⟨
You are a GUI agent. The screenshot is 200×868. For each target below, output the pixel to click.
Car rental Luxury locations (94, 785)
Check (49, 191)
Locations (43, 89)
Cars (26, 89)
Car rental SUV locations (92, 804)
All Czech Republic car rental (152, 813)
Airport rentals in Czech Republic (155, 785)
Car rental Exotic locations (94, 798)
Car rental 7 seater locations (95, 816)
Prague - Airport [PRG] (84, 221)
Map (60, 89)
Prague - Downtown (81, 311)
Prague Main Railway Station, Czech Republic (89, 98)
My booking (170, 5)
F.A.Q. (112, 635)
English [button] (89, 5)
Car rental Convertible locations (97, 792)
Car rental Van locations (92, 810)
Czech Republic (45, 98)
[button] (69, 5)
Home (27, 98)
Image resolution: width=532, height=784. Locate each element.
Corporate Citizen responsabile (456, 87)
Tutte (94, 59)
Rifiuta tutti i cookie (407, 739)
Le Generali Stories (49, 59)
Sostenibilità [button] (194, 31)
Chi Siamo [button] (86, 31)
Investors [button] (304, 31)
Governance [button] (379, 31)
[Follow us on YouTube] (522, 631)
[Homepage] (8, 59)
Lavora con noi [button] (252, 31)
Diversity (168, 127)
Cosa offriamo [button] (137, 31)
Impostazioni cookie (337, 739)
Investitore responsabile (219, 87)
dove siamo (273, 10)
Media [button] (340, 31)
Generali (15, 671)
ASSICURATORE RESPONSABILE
⟩
• WHAT TO WORK ON
Can you reproduce all of the lines above word for word, leaving every character unchanged?

• FULL RESPONSE
You are a GUI agent. The screenshot is 200×868. For each target below, output the pixel to click.
Car rental Luxury locations (94, 785)
Check (49, 191)
Locations (43, 89)
Cars (26, 89)
Car rental SUV locations (92, 804)
All Czech Republic car rental (152, 813)
Airport rentals in Czech Republic (155, 785)
Car rental Exotic locations (94, 798)
Car rental 7 seater locations (95, 816)
Prague - Airport [PRG] (84, 221)
Map (60, 89)
Prague - Downtown (81, 311)
Prague Main Railway Station, Czech Republic (89, 98)
My booking (170, 5)
F.A.Q. (112, 635)
English [button] (89, 5)
Car rental Convertible locations (97, 792)
Car rental Van locations (92, 810)
Czech Republic (45, 98)
[button] (69, 5)
Home (27, 98)
Image resolution: width=532, height=784. Locate each element.
Corporate Citizen responsabile (456, 87)
Tutte (94, 59)
Rifiuta tutti i cookie (407, 739)
Le Generali Stories (49, 59)
Sostenibilità [button] (194, 31)
Chi Siamo [button] (86, 31)
Investors [button] (304, 31)
Governance [button] (379, 31)
[Follow us on YouTube] (522, 631)
[Homepage] (8, 59)
Lavora con noi [button] (252, 31)
Diversity (168, 127)
Cosa offriamo [button] (137, 31)
Impostazioni cookie (337, 739)
Investitore responsabile (219, 87)
dove siamo (273, 10)
Media [button] (340, 31)
Generali (15, 671)
ASSICURATORE RESPONSABILE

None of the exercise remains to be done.